Charles Spurgeon was miles from home preaching in East Yorkshire, however, his heart was with Susie. He wrote her a love-poem.


Over the space that parts us my wife,
I'll cast me a bridge of song,
Our hearts shall meet, O joy of my life,
On its arch unseen, but strong.

The wooer his new love's name may wear
Engraved on a precious stone;
But in my heart thine image I wear
That has long been thine own.

Thy glowing colors on surface laid,
Wash out in a shower of rain;
Thou need'st not be of rivers afraid,
For my love is dyed ingrain.

And as every drop of Garda's lake
Is tinged with sapphire's hue,
So all the powers of my mind partake
Of joy at the thought of you.

The glittering dewdrops of dawning love
Exhale as the day grows old,
And fondness, taking the wings of a dove,
Is gone like a tale of old.

But mine for thee, from the chambers of joy,
With strength came forth as the sun,
Nor life nor death shall its force destroy,
For ever its course shall run.

All earth-born love must sleep in the grave,
To its native dust return;
What God hath kindled shall death out-brave,
And in Heaven itself shall burn.

Beyond and above the wedlock tie
Our union to Christ we feel;
Uniting bonds which were made on high,
Shall hold us when earth shall reel.

Though He who chose us all worlds before,
Must reign in our hearts alone,
We fondly believe that we shall adore
Together before His throne.

Biographer Patrica Kruppa reflected on Charles and Susie’s love story.
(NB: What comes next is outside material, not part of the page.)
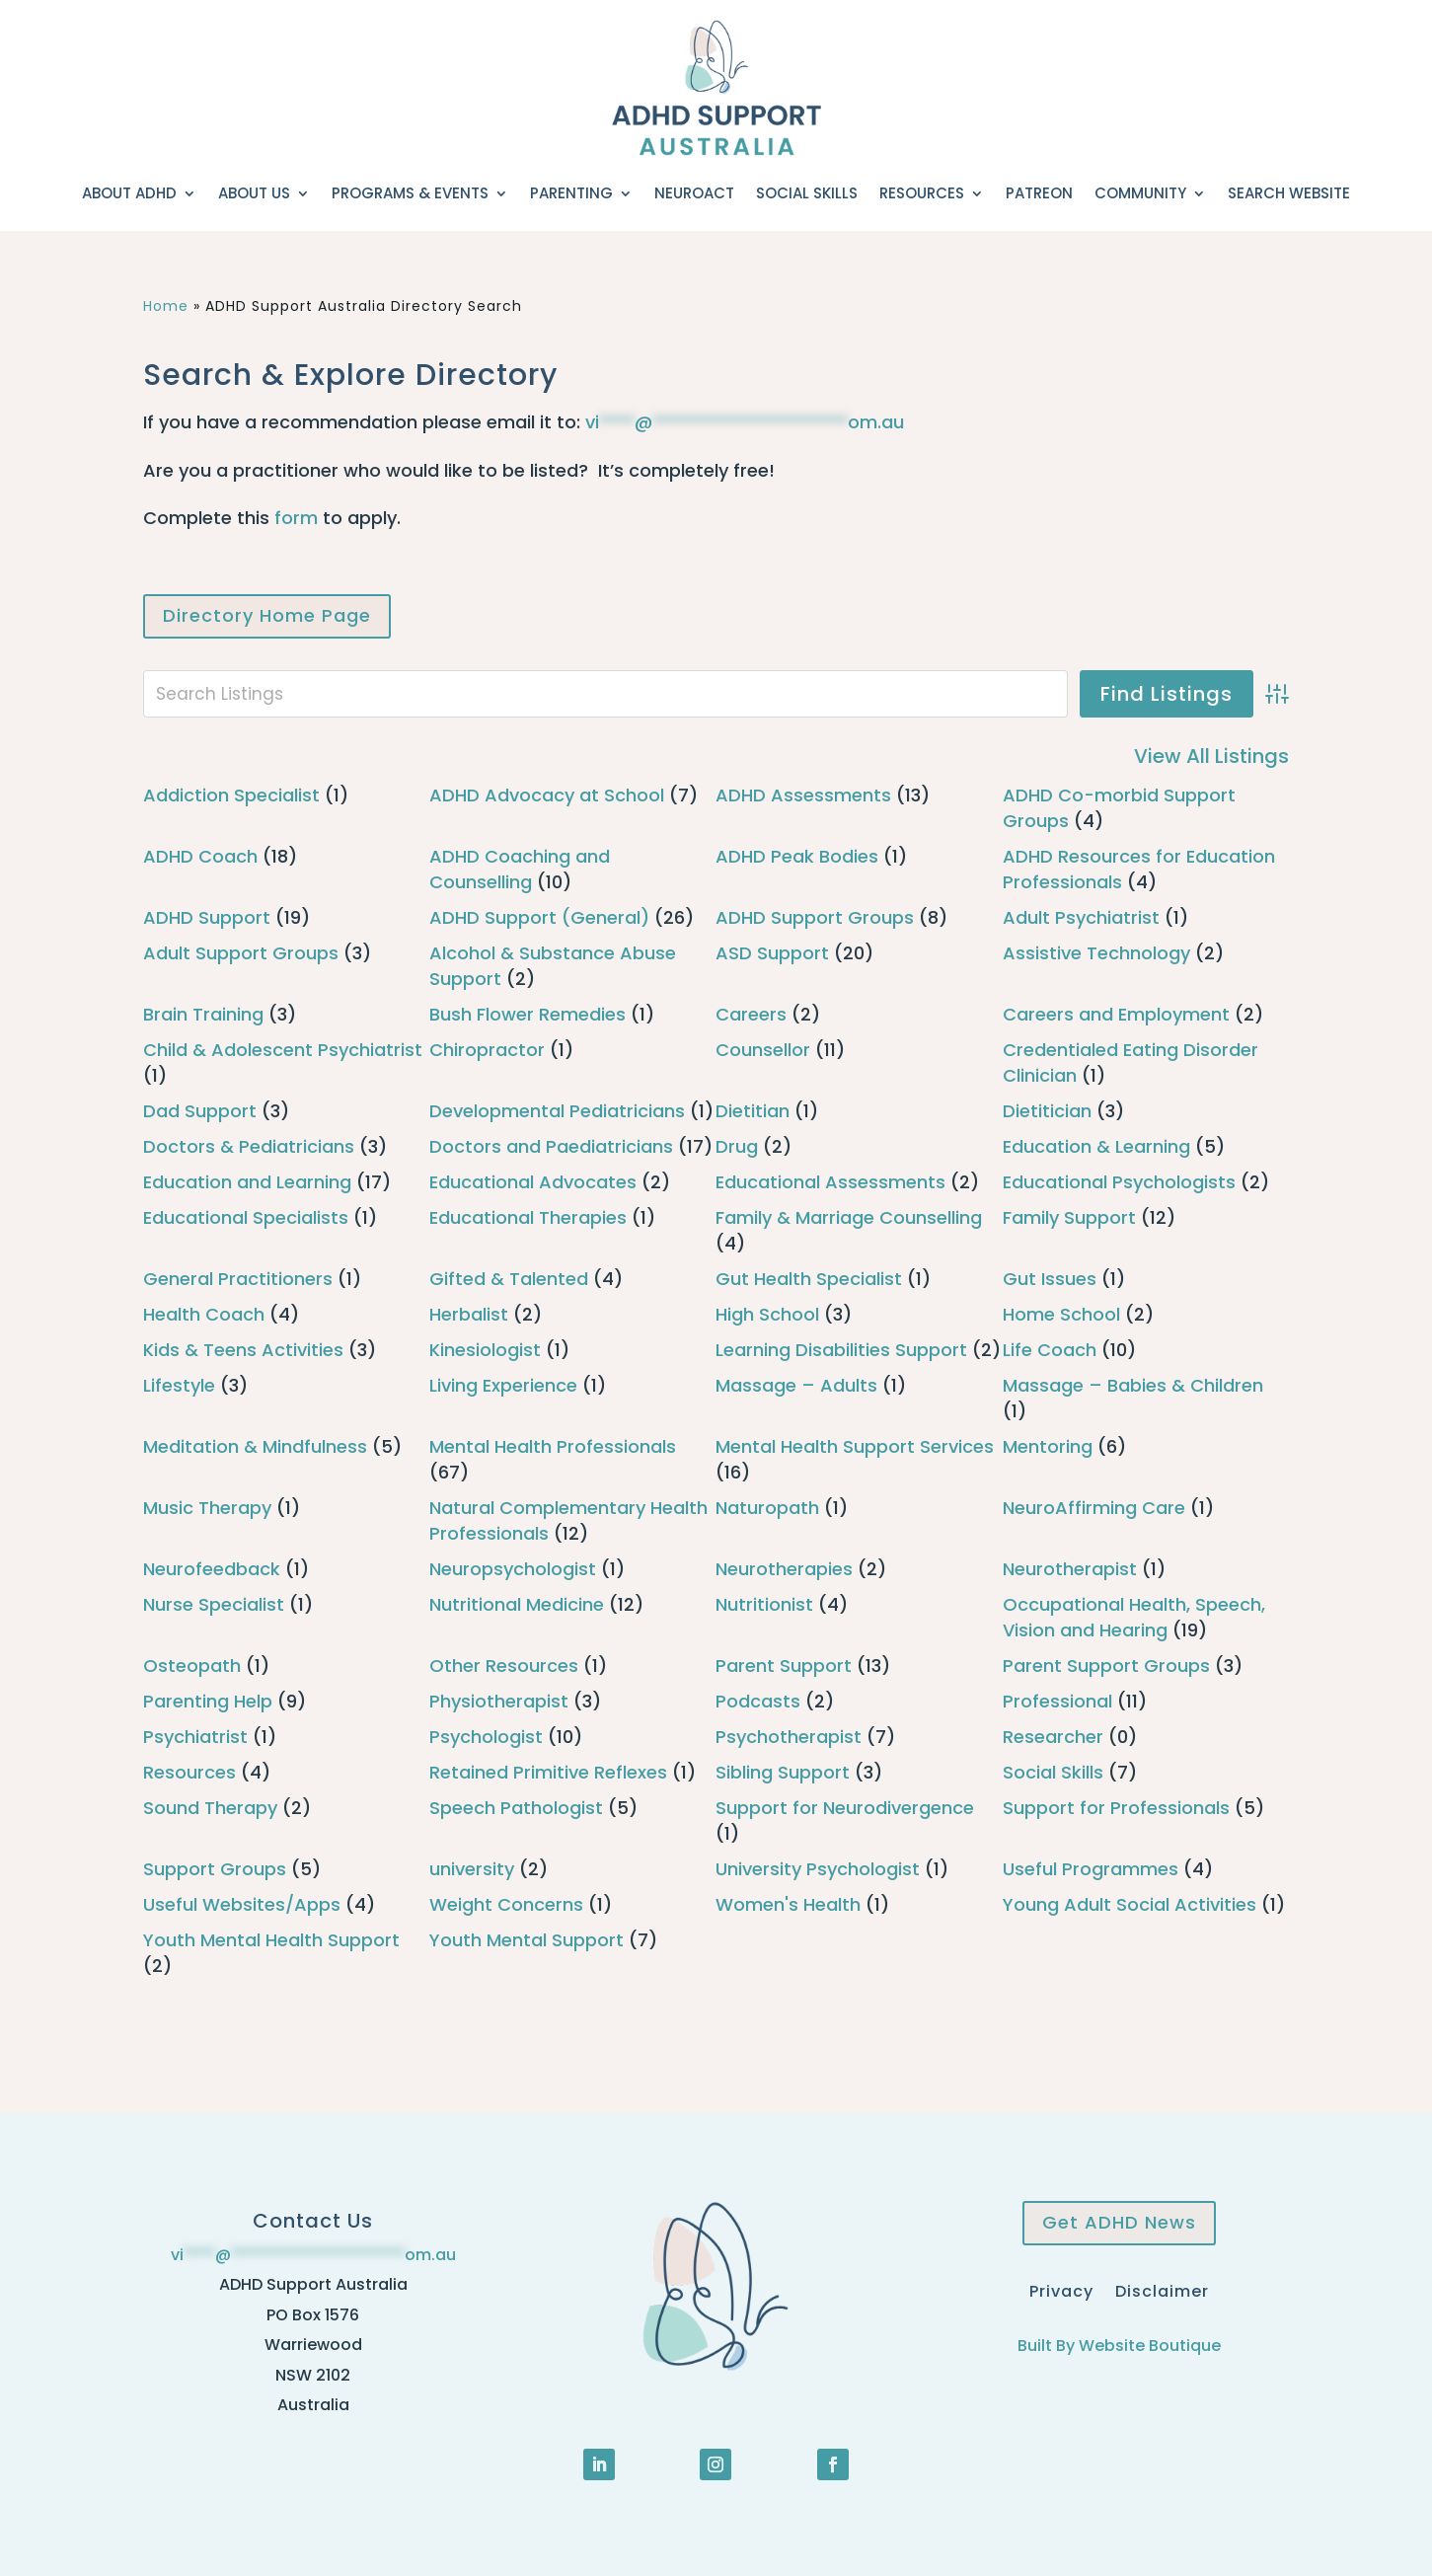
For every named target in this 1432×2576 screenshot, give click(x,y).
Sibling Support (783, 1772)
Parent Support (784, 1665)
 “To the end of their lives, they were lovers; and what could be more touching than the two old invalids, she had grown plump and looking slightly absurd wearing the girlish curls, he prematurely tired and aged, yet writing each love poems as though there were still twenty and courting under the dome of the Crystal Palace.

Follow Spurgeon’s example; write a love poem to your lover.